New school. First day. The school buses are crayon yellow, the leaves are summer green and the kids funneling through the fire-engine-red doorways look like the progeny of the cast of those Seventies commercials, the people who wanted to buy the world a Coke.
It couldn't happen here, could it? If there were risks attached to spending a year in Chicago, plucking our two girls from the shelter of their fine all-Irish school in Harmonstown, Dublin, and inserting them into the teeming Chicago public school system, they seemed like educational risks. Old-world prejudices (unfounded, incidentally) suggested that the experience would be like lobotomising them for a year.
The idea of them getting shot while attending this leafy middle-class grove of elementary academia seemed remote. So why was there a security guard with a metal detector at each door and a policeman at the end of the street blocking off traffic?
After a week or two, the appearance of the guards with the metal detectors became random and sporadic, but last week, after the shooting of Kayla Rolland at Buell Elementary in neighbouring Michigan, they were back, as a symbol of reassurance if nothing else.
The news of a six-year-old boy bringing a .32 calibre semi-automatic from home to a classroom and targeting another kid was enough to send a shiver through every school in America.
It couldn't happen here. Probably they'd said the same thing in Pearl, Mississippi, and Littleton, Colorado, and Jonesboro, Arkansas, and Edinboro, Pennsylvania, and West Paducah, Kentucky, and Conyers, Georgia, and the long list of other towns which have experienced gun violence in the school.

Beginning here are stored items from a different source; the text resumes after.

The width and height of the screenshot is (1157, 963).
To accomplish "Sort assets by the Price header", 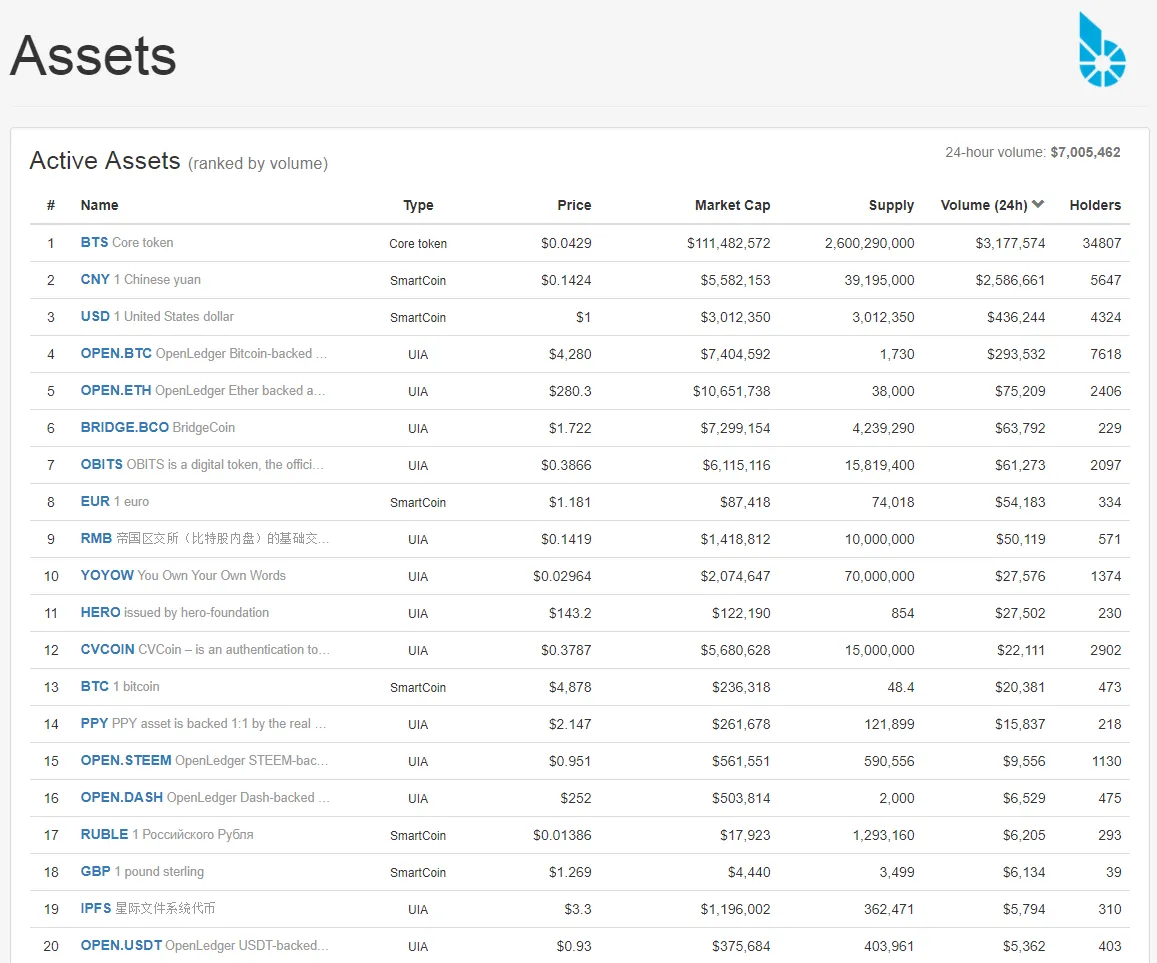I will click(574, 205).
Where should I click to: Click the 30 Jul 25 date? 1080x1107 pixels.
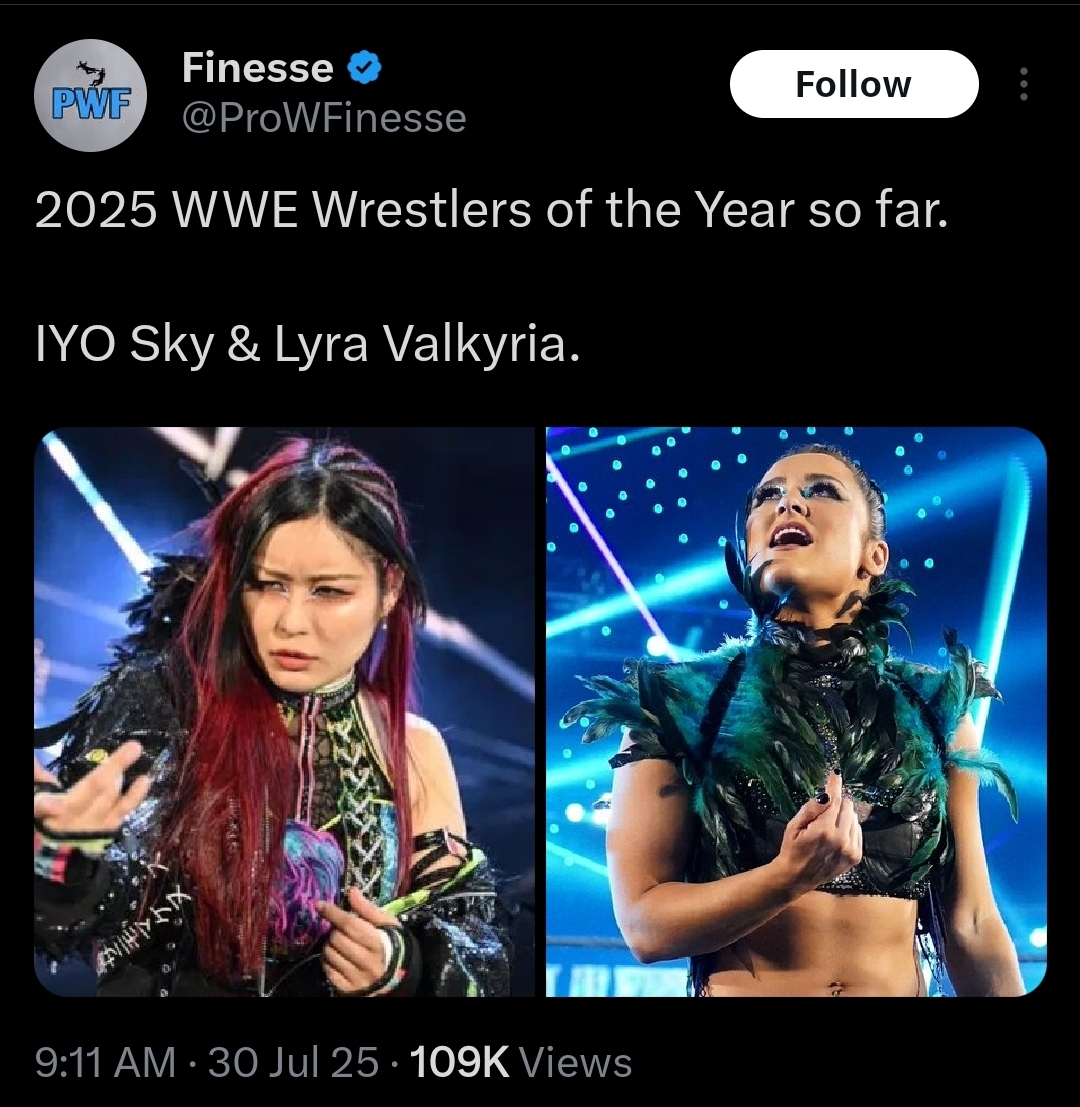coord(293,1063)
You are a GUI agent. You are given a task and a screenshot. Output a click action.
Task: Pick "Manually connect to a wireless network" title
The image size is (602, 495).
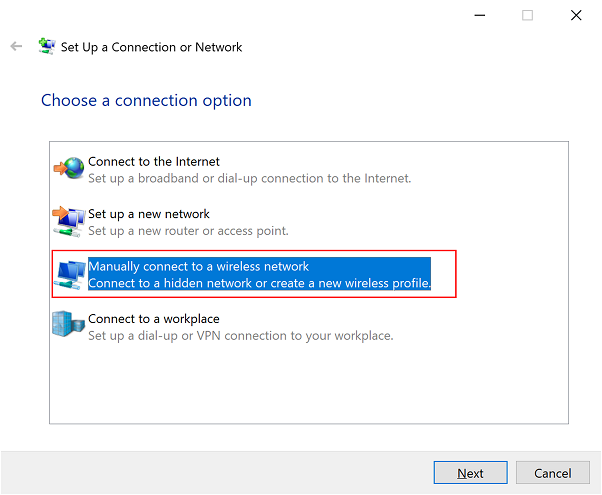[199, 266]
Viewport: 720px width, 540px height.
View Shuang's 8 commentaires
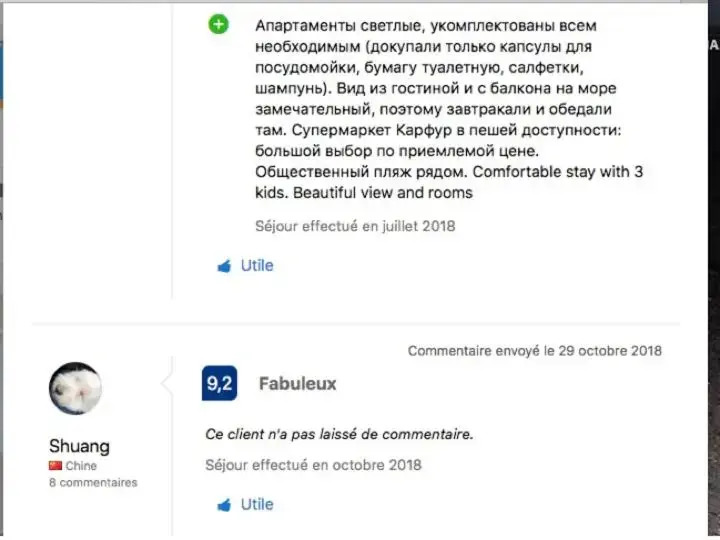(x=93, y=482)
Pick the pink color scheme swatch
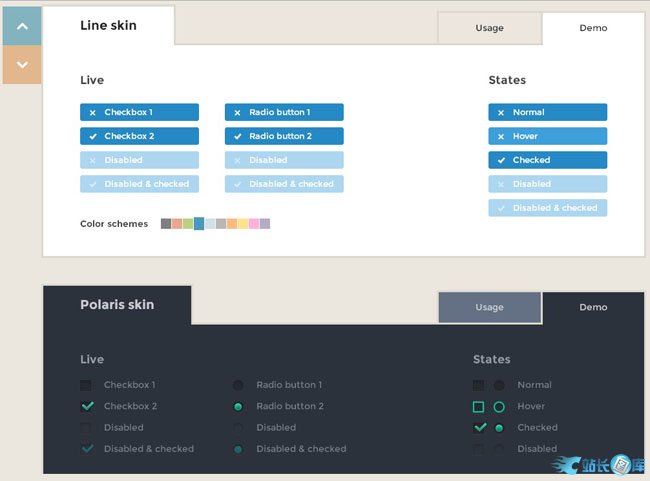This screenshot has height=481, width=650. (254, 224)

The issue represents one of the most baffling and impenetrable fogs in American culture. Before we came here, friends who had lived in America for many years said that we would find elements of the culture which were much more foreign than anything to be encountered in the rest of the English-speaking world. The attitude towards guns encapsulates that.

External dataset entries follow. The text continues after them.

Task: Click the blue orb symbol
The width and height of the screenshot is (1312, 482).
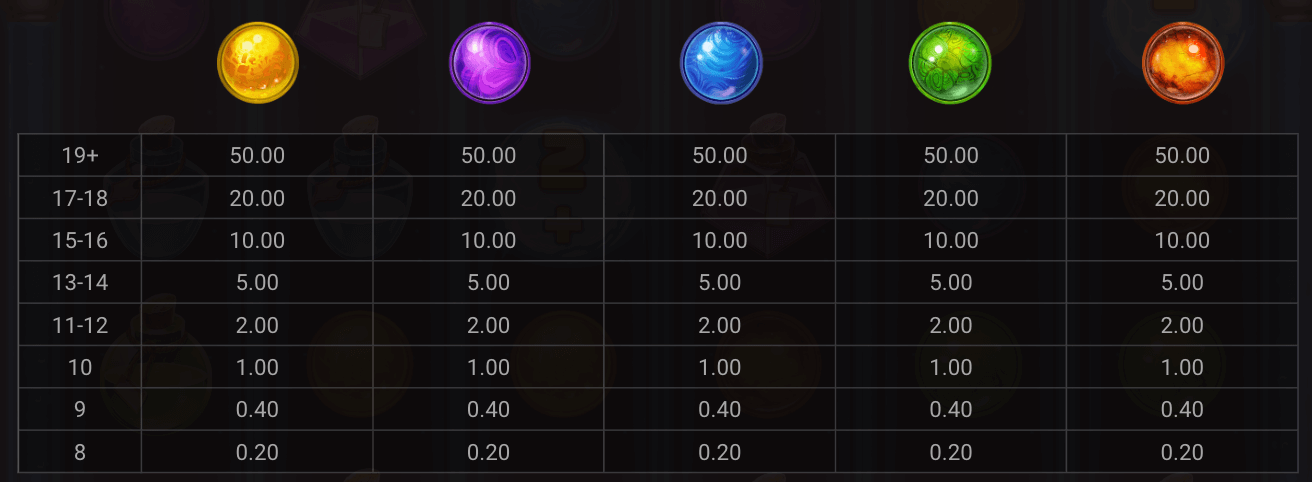Action: (721, 64)
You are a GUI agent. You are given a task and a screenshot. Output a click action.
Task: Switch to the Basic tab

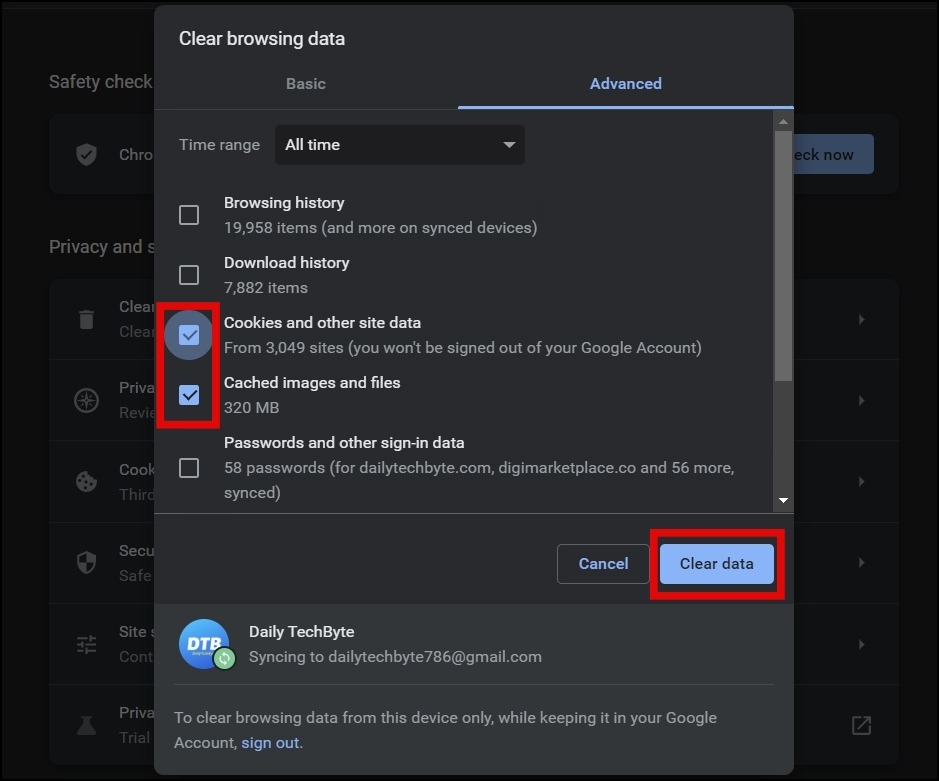[306, 84]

Before Christmas I was having lunch with an anti-death penalty campaigner, and in the course of us happily swapping our bleeding-heart-liberal stories he suggested that attitude towards the death penalty was one of the litmus tests for him when it came to voting for presidential candidates.
I said that I supposed that the death penalty and gun control occupied a lot of people's thoughts in that way. He snapped back that the only gun control he was interested in was being able to put his second bullet through the same hole in which he'd put his first. Then he called for the bill.
The debate runs beyond the simple rhetoric which characterises the pro- and anti-gun-control thinking. Educationalists aren't grappling with the rather trite proposition that guns don't kill people, people do; they can't afford to wait for the day when America has seen enough senseless shootings. They are dealing with kids who exist in a culture flooded with guns, and are treating the gun issue as a public health challenge.
The statistics are frightening. Every two minutes in America somebody is wounded by a gun. In 1998, handguns killed 22,000 Americans. In the school year 1997-1998, some 3,930 kids were expelled from schools across America for having a weapon in school under the auspices of the Gun Free Schools Act of 1994. Those gathering the statistics noted that this was a decrease of one-third on the previous year's number, but lamented that it gave no indication of how many guns were being brought to school undetected.
A national survey in 1995 found that 9 per cent of adolescents admitted to having brought a gun to school at one time or another The same survey found, out of 146 schools surveyed, 67 per cent of them had a gun in them at some stage during the previous month. A quarter of adolescents have guns in their homes, and in 99 per cent of schools surveyed at least one child admitted to having "easy access" to a gun. In a country awash with an estimated 240 million guns, those numbers are unnerving, but not surprising.
Here in Chicago, the city is suing the weapons industry for $433 million in policing and health costs occurred since 1994 for "contributing to a public nuisance" by oversupplying suburban stores with guns.
The solutions available to educationalists range from the sincere to the whacky. Working backwards across that scale: the National Rifle Association (NRA) sends a man dressed up as a bird and named Eddie Eagle into classrooms to instruct children to respect guns and to handle them safely. In a country where adults can be convicted for driving without a seatbelt but where it isn't mandatory to have a safety lock on a gun in the home, the NRA approach seems a little disingenuous. Many schools have opted for increased security measures as a first line of defence. It is increasingly common - not just in innercity schools - to see corridors and classrooms presided over by surveillance cameras. Many schools in Chicago require students to carry books and belongings in transparent or mesh bags, airport-style metal detector arches are common at school entrances and locks and buzzers have begun to proliferate. Many schools are considering the removal of student lockers from their corridors.